#### Work to be completed
After locating the line with "[Шукати] (692, 129)" in the data that follows, return it and every later line exactly, up to and including the line with "Садові інструменти та інвентар (626, 623)".
☆ ☆ ☆
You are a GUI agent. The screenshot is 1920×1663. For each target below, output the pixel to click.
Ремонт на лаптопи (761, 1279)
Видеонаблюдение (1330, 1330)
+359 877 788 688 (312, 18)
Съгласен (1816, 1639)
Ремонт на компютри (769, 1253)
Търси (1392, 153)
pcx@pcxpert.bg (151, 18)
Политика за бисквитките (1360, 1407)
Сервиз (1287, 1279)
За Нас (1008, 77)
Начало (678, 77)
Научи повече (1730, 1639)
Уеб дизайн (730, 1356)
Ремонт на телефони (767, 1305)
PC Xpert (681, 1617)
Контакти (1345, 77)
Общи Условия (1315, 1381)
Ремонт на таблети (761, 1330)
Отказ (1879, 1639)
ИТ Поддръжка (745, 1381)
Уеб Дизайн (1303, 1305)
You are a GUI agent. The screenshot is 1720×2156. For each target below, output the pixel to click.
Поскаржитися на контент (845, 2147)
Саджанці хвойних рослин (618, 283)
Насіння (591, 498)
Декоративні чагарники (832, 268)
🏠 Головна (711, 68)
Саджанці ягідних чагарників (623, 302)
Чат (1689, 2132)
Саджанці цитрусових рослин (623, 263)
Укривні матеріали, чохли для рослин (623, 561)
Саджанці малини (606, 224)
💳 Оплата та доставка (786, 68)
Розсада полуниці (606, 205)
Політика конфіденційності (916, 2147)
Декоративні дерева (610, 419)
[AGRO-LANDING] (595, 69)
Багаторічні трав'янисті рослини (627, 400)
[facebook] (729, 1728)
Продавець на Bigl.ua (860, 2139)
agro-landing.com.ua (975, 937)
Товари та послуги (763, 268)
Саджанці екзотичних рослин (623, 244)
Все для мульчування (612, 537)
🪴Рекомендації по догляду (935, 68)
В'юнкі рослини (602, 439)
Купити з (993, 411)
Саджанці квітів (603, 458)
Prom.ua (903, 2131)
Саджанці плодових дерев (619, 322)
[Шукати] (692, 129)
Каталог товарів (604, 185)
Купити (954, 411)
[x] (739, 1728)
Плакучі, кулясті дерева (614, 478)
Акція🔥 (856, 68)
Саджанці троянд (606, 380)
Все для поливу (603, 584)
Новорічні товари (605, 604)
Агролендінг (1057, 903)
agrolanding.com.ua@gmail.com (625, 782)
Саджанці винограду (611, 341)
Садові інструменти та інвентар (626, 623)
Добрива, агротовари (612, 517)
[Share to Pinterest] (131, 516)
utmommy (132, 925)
☆ ☆ ☆
#### Written answer
[Шукати] (692, 129)
Каталог товарів (604, 185)
Купити (954, 411)
[x] (739, 1728)
Плакучі, кулясті дерева (614, 478)
Акція🔥 (856, 68)
Саджанці троянд (606, 380)
Все для поливу (603, 584)
Новорічні товари (605, 604)
Агролендінг (1057, 903)
agrolanding.com.ua@gmail.com (625, 782)
Саджанці винограду (611, 341)
Садові інструменти та інвентар (626, 623)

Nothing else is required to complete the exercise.